Alasdair Roberts, Amble Skuse & David McGuinness – What News
Drag City – 23 March 2018
I’m not sure what Alasdair Roberts‘ problem is, but the man seems very reluctant these days to just make a straight up folk album. That’s not to say that What News, Roberts’ fourth album to focus exclusively on traditional song, messes around with the tunes themselves, but it certainly throws a curve ball at the arrangements. Where last year’s Pangs record incorporated the use of a full band, with glockenspiel and flute working alongside electric guitars to great effect, here Roberts has taken an instrumental back seat and focused solely on the singing, while employing David McGuinness to play keyboards and sonologist Amble Skuse to structure soundscapes using electronic methods. The result is magical, clean and refreshing.
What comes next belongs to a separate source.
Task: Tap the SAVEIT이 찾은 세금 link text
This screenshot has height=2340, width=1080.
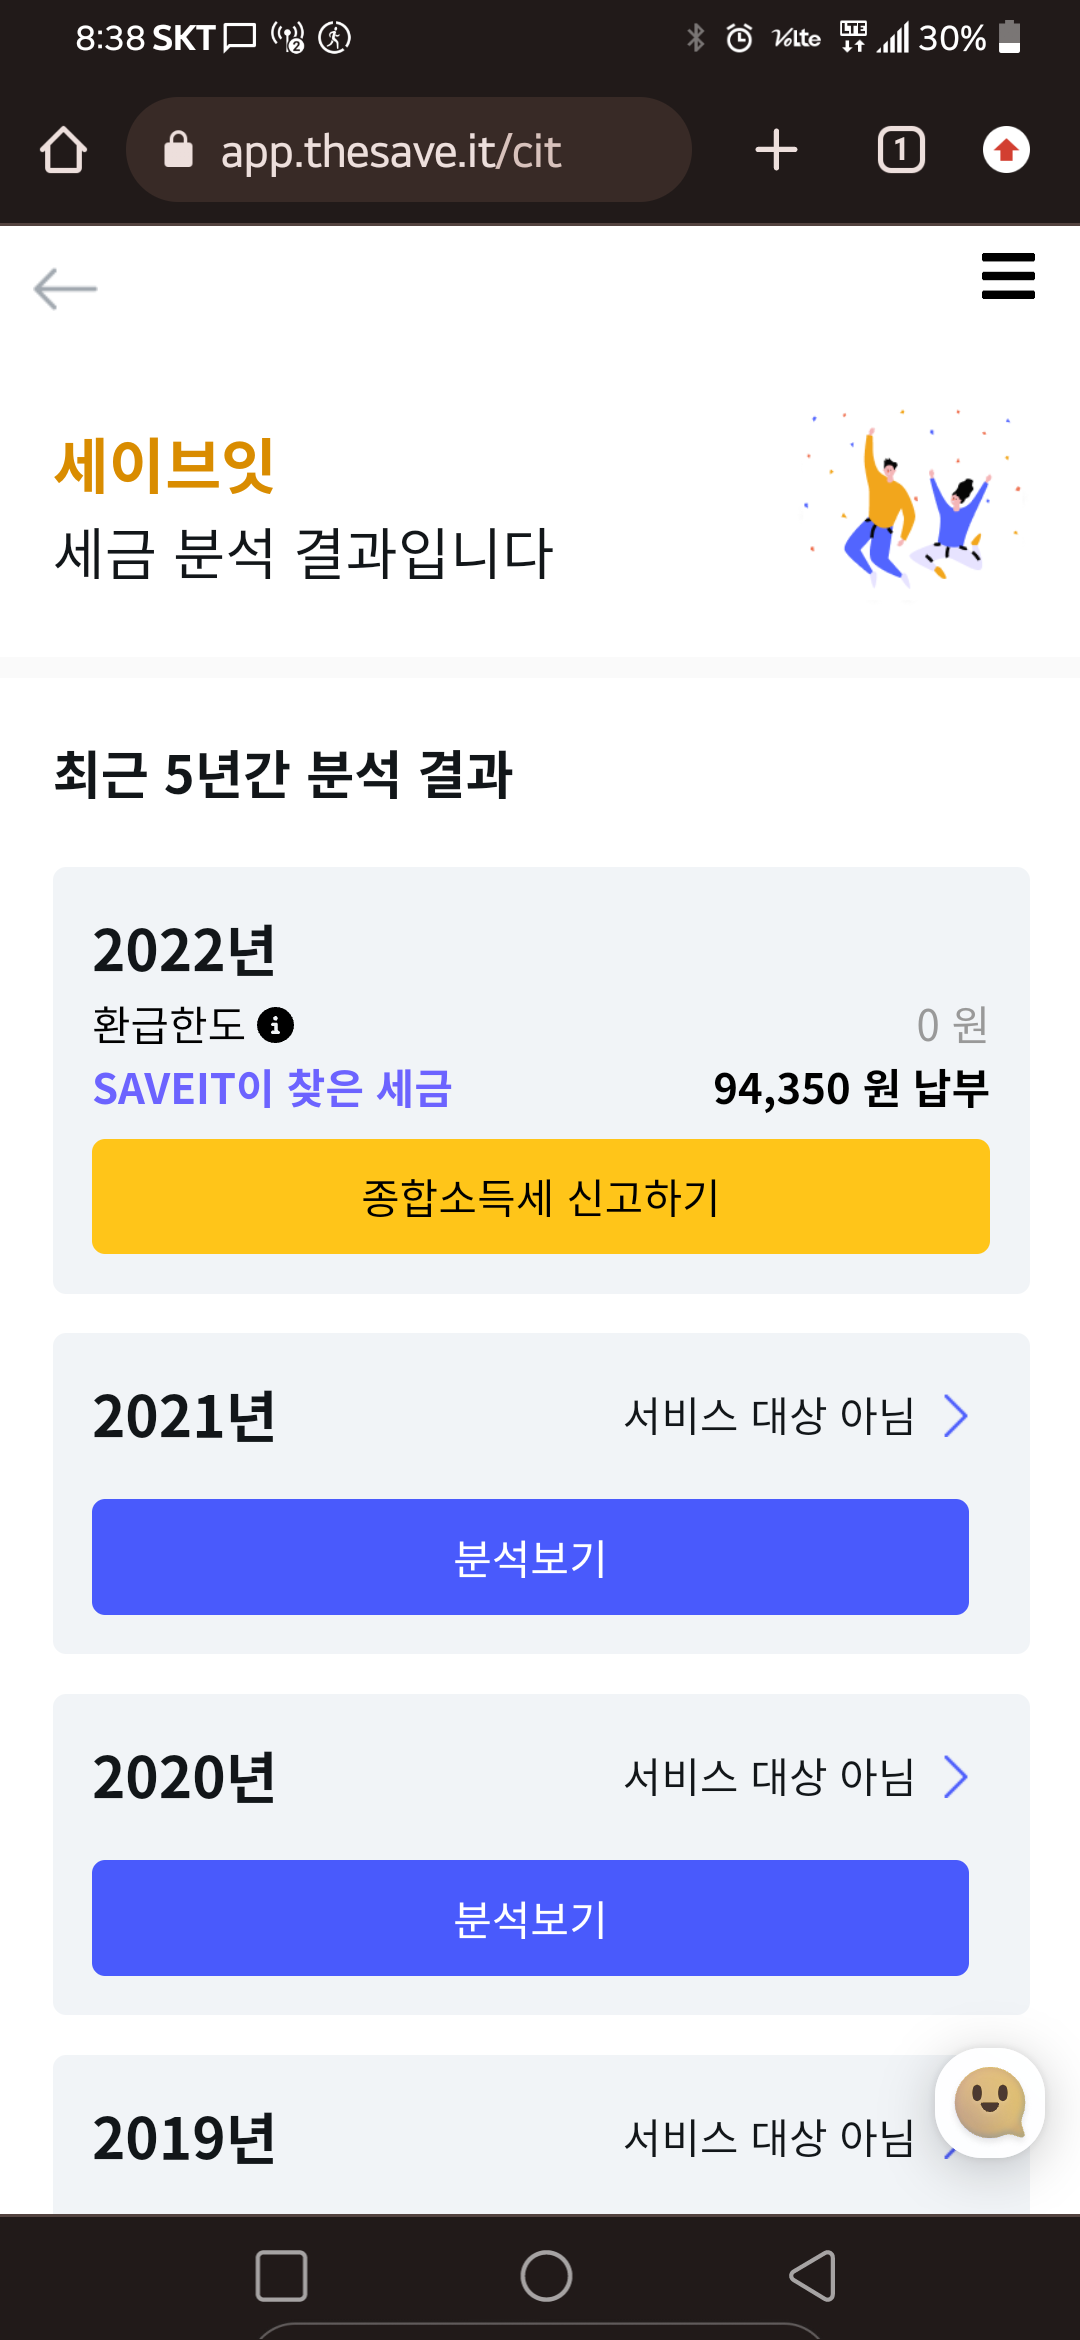Action: (x=272, y=1089)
The boldness is evident from the start, with Skuse’s camera shutter effects introducing McGuinness’ clear piano playing before Alasdair’s voice comes in to sing Scottish tune ‘The Dun Broon Bride’. What becomes clear early on in this recording is that Alasdair’s aim is to have the vocal and the song standing firmly in the foreground while the duo of arrangers work their magic behind him. And having just keys and electronics (an electric guitar also slips briefly into ‘Johnny O’ the Brine’) creating this tapestry leaves plenty of space in the sound for the words of these wonderful old stories to really sink in. In many ways it’s a very simple approach to creating a record, but when the songs stand so proudly and are ample enough to be sang unaccompanied, it is an inspired decision not to overfill.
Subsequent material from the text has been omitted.